WORKING DATA:

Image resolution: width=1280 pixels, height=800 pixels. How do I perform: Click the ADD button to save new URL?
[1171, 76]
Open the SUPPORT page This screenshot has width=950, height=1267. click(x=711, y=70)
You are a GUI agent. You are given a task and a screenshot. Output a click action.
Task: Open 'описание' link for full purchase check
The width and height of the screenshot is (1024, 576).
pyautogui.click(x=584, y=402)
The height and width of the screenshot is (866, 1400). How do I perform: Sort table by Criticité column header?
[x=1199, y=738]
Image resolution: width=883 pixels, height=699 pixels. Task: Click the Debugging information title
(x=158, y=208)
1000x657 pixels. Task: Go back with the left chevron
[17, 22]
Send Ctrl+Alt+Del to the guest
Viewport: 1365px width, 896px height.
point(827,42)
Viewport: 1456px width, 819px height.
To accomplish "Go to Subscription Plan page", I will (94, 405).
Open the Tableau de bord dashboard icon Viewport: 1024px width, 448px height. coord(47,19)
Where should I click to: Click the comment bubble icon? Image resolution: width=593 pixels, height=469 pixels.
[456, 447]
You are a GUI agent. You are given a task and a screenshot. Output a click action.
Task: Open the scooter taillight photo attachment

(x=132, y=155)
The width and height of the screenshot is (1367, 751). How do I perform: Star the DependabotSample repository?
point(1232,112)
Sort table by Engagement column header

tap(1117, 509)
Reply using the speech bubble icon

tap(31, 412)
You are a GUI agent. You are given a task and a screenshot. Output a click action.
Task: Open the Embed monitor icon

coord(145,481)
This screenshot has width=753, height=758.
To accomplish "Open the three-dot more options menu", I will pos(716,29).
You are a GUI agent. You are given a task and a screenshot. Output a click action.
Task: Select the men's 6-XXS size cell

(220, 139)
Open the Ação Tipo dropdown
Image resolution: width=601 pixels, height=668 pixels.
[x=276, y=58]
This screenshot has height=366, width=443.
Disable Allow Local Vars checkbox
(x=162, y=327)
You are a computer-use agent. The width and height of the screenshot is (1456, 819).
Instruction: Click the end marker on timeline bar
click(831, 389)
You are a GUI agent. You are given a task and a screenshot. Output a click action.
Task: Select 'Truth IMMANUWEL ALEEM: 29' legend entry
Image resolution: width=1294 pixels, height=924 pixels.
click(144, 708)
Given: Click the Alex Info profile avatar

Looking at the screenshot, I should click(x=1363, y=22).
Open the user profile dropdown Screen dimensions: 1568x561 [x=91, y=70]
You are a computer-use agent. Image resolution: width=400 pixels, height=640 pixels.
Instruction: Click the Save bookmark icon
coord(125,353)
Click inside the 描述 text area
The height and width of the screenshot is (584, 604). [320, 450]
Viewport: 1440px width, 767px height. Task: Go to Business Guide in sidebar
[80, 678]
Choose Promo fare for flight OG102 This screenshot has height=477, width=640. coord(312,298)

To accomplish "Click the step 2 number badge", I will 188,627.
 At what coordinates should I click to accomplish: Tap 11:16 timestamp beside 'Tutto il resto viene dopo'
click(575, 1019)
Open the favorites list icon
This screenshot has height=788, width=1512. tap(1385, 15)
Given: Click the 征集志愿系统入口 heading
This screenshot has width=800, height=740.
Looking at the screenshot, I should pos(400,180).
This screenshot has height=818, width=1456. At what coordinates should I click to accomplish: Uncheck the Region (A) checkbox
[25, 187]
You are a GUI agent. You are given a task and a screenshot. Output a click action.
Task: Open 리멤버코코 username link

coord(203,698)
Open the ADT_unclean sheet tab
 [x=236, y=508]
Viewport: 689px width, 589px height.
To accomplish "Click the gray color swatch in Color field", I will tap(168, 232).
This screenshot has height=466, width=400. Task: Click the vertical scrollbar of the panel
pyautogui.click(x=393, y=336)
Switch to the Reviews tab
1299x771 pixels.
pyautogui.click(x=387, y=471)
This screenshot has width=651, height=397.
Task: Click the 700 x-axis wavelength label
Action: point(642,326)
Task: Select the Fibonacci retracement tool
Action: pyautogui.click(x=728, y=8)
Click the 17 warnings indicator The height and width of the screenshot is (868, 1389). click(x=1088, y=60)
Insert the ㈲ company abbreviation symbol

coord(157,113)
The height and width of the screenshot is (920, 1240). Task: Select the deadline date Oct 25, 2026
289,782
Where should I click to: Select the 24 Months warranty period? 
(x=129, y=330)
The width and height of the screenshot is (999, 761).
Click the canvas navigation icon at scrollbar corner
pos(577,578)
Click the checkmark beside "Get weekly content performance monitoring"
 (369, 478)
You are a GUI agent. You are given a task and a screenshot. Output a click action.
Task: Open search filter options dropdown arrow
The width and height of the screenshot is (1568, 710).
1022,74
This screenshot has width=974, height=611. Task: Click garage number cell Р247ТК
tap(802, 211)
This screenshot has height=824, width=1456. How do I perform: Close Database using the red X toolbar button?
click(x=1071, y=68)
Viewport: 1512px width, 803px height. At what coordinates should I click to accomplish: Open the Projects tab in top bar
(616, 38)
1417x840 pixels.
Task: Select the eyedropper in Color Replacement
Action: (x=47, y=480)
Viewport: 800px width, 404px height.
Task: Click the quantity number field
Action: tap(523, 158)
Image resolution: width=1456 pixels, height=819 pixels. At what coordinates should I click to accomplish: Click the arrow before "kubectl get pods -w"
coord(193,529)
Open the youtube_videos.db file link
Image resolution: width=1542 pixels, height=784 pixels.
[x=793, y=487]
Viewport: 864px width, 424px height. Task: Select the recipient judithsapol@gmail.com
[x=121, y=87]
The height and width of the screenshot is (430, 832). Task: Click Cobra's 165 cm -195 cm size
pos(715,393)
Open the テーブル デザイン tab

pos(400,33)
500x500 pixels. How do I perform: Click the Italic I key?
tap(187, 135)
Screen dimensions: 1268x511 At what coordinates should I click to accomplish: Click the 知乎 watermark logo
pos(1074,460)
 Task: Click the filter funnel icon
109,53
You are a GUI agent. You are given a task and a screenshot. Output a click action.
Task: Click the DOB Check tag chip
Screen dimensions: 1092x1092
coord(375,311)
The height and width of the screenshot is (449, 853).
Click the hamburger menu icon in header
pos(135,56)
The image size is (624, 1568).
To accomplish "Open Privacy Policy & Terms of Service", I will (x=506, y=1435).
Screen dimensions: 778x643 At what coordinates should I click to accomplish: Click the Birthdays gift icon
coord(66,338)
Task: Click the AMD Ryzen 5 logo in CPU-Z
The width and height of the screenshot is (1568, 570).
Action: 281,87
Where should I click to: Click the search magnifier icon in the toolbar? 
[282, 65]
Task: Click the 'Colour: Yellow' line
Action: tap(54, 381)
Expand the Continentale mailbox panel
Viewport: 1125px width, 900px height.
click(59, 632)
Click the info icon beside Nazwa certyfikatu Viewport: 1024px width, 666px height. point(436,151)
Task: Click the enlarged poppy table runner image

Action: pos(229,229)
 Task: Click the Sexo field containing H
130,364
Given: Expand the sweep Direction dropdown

OBJECTIVE:
Reproduce the lines of the listing above verbatim, beginning with the line containing "Open the favorites list icon" and continuing through the line containing "Looking at the screenshot, I should pos(400,180).".

RESULT FOR THIS TASK:
Open the favorites list icon
This screenshot has height=788, width=1512. tap(1385, 15)
Given: Click the 征集志愿系统入口 heading
This screenshot has width=800, height=740.
Looking at the screenshot, I should pos(400,180).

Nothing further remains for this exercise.